Task instructions.
The expected output is each line below containing "will", copied in full.

Material to process.

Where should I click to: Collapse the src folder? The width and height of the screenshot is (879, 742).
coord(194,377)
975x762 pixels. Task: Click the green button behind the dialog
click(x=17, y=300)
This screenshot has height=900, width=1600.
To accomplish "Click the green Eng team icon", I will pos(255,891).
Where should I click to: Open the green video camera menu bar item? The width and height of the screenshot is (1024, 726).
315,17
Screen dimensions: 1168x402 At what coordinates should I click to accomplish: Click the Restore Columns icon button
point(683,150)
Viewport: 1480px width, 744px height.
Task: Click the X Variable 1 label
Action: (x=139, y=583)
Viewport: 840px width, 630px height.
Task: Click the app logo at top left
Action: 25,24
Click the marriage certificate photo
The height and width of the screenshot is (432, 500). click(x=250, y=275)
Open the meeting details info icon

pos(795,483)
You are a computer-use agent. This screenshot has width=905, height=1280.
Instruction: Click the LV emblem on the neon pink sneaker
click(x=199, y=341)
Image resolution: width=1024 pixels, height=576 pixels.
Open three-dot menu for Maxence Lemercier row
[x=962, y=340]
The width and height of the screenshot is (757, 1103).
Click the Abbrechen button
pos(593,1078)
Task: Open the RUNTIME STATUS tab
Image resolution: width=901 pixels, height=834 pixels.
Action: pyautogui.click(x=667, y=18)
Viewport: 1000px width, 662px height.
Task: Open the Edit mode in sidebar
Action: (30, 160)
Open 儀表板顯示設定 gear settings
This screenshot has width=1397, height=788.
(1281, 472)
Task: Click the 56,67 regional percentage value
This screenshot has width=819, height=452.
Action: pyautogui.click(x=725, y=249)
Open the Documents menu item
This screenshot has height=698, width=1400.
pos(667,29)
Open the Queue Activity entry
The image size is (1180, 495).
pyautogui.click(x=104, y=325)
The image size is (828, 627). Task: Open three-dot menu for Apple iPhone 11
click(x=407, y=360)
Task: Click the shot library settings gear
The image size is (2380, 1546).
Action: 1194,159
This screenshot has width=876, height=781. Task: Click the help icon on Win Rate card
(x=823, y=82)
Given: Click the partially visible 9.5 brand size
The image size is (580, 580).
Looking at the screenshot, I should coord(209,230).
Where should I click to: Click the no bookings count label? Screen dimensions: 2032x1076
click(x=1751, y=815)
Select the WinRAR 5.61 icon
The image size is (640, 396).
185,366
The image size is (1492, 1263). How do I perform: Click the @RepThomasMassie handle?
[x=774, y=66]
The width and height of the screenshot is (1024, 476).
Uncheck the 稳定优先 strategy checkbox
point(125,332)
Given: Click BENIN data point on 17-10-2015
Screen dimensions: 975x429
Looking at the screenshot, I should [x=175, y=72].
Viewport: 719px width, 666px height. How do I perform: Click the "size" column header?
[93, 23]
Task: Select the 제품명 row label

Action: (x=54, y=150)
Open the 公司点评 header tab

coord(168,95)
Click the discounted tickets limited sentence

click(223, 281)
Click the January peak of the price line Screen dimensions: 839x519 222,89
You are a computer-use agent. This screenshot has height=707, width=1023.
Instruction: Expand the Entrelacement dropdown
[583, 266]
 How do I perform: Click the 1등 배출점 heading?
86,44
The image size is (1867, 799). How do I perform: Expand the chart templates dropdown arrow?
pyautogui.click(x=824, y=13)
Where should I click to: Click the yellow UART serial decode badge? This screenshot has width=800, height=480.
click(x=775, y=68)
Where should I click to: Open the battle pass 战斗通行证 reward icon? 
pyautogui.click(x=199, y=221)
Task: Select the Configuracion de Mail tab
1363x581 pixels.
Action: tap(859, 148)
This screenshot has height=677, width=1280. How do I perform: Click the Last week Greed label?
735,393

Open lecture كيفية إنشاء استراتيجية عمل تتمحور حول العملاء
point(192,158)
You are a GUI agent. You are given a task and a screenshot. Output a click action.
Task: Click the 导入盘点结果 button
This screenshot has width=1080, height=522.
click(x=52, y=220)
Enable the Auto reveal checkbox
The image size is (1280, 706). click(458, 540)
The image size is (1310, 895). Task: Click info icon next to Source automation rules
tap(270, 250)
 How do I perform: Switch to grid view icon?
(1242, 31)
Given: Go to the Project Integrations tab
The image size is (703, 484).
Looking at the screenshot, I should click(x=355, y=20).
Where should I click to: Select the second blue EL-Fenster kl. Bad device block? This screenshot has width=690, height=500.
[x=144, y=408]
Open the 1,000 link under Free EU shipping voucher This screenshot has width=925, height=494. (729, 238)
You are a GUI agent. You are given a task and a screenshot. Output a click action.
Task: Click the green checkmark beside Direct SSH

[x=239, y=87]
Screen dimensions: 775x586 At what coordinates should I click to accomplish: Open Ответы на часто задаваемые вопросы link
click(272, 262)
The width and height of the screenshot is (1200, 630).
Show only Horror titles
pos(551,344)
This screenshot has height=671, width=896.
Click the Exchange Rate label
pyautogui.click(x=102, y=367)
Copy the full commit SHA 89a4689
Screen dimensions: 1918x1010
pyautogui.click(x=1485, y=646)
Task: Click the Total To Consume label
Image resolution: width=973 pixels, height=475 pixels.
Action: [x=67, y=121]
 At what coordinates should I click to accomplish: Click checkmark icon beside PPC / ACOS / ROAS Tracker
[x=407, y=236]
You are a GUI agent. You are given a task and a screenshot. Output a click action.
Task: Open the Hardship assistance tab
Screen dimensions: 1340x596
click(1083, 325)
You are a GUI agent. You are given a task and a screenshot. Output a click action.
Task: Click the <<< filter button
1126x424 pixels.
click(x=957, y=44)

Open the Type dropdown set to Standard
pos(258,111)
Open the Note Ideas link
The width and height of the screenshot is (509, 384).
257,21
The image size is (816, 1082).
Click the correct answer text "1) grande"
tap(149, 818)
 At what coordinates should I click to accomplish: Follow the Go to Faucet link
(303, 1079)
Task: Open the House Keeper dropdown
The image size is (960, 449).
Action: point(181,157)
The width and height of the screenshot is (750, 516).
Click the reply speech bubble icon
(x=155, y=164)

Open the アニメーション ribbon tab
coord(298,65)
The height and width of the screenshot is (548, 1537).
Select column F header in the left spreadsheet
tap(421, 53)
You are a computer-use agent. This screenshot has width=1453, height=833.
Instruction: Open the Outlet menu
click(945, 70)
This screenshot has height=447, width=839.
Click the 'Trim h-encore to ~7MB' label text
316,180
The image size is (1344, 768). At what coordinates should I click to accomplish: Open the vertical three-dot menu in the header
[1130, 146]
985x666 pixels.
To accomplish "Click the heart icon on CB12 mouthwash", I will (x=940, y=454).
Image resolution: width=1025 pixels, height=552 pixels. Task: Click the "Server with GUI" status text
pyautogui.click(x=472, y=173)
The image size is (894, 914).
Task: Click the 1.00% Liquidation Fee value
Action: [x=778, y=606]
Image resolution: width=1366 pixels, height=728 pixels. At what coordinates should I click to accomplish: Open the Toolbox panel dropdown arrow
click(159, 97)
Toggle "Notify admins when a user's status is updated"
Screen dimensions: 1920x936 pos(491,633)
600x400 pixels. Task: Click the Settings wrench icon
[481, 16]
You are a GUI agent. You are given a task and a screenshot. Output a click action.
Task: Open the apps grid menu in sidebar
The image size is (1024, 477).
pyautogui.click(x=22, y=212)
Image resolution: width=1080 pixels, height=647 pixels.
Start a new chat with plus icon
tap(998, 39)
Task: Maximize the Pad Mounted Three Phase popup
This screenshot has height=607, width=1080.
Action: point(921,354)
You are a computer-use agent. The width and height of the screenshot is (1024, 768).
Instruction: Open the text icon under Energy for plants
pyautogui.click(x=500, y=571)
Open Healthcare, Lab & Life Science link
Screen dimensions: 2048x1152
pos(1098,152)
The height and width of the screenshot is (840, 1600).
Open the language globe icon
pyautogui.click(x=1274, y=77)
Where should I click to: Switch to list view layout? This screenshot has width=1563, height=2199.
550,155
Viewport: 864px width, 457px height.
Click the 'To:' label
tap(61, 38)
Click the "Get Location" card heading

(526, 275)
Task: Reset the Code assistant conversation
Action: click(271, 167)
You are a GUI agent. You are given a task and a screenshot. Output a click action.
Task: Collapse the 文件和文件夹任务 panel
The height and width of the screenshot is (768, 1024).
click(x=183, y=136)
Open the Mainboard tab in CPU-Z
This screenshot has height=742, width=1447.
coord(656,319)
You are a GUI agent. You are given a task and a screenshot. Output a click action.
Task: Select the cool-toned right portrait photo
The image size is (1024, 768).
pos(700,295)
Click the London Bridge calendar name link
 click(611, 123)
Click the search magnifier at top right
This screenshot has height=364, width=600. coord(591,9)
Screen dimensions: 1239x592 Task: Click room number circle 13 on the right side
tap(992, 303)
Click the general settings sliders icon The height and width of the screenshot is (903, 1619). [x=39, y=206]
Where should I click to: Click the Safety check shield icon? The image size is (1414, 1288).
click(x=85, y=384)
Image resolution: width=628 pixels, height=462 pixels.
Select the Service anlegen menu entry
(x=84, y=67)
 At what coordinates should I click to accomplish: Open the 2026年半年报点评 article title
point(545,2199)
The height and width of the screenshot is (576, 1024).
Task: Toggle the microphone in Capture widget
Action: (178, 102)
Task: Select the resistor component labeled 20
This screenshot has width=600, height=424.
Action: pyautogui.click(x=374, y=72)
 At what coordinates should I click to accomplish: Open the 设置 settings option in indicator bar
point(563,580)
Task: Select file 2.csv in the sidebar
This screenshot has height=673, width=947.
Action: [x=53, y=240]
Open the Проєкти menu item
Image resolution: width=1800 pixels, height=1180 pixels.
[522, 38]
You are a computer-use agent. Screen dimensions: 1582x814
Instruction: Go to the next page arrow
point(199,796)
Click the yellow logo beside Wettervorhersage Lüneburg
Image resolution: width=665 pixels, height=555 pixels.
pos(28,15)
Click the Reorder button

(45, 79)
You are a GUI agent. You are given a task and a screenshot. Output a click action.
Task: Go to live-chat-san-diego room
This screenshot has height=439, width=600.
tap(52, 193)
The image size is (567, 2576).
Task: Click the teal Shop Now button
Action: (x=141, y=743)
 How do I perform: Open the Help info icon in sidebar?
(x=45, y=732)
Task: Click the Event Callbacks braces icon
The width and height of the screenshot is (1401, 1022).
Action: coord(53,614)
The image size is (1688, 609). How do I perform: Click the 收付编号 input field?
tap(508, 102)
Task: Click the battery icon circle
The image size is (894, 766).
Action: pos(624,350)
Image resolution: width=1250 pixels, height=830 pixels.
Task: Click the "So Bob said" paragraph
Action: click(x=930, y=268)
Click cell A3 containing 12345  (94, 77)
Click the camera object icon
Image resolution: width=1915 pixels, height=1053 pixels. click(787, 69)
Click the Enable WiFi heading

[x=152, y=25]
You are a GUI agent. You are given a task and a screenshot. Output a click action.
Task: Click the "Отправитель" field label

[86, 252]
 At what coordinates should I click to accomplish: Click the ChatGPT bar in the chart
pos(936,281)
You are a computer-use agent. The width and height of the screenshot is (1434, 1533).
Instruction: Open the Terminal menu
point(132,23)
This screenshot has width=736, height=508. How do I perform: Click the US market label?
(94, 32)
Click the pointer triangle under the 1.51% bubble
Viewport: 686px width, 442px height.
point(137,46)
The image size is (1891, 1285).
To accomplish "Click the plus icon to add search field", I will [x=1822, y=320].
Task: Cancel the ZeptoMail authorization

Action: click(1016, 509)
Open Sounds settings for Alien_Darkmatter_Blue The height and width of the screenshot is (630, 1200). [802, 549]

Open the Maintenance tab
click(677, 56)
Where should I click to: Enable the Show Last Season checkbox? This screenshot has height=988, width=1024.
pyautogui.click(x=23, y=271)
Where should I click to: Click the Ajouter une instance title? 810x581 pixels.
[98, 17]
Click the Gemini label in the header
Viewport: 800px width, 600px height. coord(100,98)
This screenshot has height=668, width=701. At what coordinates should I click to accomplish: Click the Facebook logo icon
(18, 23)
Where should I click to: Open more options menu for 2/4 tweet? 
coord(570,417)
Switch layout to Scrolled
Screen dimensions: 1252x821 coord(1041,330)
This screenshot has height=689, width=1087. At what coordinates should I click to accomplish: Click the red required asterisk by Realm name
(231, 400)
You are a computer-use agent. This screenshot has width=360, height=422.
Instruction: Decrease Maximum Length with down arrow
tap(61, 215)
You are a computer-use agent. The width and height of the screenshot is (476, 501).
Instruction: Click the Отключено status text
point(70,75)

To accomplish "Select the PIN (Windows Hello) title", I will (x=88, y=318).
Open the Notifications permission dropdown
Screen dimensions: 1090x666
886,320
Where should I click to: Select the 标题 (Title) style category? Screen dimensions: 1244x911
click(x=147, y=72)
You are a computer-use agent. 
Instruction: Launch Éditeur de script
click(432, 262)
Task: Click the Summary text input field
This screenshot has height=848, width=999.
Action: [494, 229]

Answer to this exercise.
To accomplish "Click the green Eng team icon", I will pos(255,891).
To accomplish "Click the heart icon on CB12 mouthwash", I will (x=940, y=454).
To accomplish "Click the plus icon to add search field", I will [x=1822, y=320].
To accomplish "Select the PIN (Windows Hello) title", I will (x=88, y=318).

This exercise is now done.